Insomma, l’Ue «è il principale nemico di se stessa». Oggi non può più esserlo. Il mondo “confortevole” di qualche tempo fa è finito, le dichiarazioni che arrivano oltreoceano portano a prevedere che l’Ue, presto «dovrà garantire da sola la sicurezza dell’Ucraina e della stessa Europa». Il tempo delle attese e dei veti è terminato. «Non si può dire no a tutto, altrimenti bisogna ammettere che non siamo in grado di mantenere i valori fondamentali dell’Ue. Quindi quando mi chiedete “cosa è meglio fare ora” dico che non ne ho idea, ma fate qualcosa!», sono le parole, nettissime, con cui Draghi ha accompagnato la sua relazione in sede di replica. Parole che hanno ripercorso, di fatto, l’incipit dell’intervento dell’ex presidente della Bce. «Dobbiamo abbattere le barriere interne, standardizzare, armonizzare e semplificare le normative nazionali e spingere per un mercato dei capitali più basato sull’equity. La risposta dell’Ue deve essere rapida, intensa, su vasta scala», ha scandito Draghi prendendo la parola in Aula all’Eurocamera.
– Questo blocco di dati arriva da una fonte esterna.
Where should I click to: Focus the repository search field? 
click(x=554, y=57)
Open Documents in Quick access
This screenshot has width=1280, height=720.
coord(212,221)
Draghi: «Ricorso a debito comune per rilancio competitività sarà una necessità»
Al Parlamento europeo Draghi ha ricordato che la stima di 7-800 miliardi di investimenti nella Ue “conservativa” e si basa sulla situazione attuale per cui ci sarà bisogno di «emettere debito comune che, per definizione, dovrà essere sovranazionale perché alcuni paesi avranno margini di bilancio ma non a sufficienza per loro per perseguire gli obiettivi. Anche paesi più grandi non hanno spazio di bilancio sufficiente. È comunque evidente che se si fanno delle riforme (per potenziare il mercato unico – ndr) i bisogni di finanziamento potrebbero essere minori».
L’articolo su FT: «È l’Europa che ha imposto dazi su se stessa»
Non è la prima volta, negli ultimi mesi, che l’uomo del “whatever it takes” lancia il suo allarme. La settimana scorsa, ancora un monito. Dimentichiamo gli Stati Uniti: «È l’Europa che ha imposto dazi su se stessa». Il 15 febbraio sulle colonne del Financial Times Draghi aveva lanciato un messaggio chiaro: «È necessario un cambiamento radicale», una svolta. Nello specifico, «un uso più proattivo della politica fiscale, sotto forma di maggiori investimenti produttivi, contribuirebbe a ridurre i surplus commerciali e invierebbe un forte segnale alle aziende affinché investano di più in ricerca e sviluppo». Insomma, per Draghi serve «un cambio fondamentale di mentalità. Finora – ha scritto sul quotidiano – l’Europa si è concentrata su obiettivi singoli o nazionali senza calcolarne il costo collettivo». Il denaro pubblico «è servito a sostenere l’obiettivo della sostenibilità del debito» e «la diffusione della regolamentazione è stata progettata per proteggere i cittadini dai nuovi rischi tecnologici. Le barriere interne – ha sottolineato – sono un retaggio di tempi in cui lo stato nazionale era la cornice naturale per l’azione. Ma è ormai chiaro che agire in questo modo non ha portato né benessere agli europei, né finanze pubbliche sane, né tantomeno autonomia nazionale».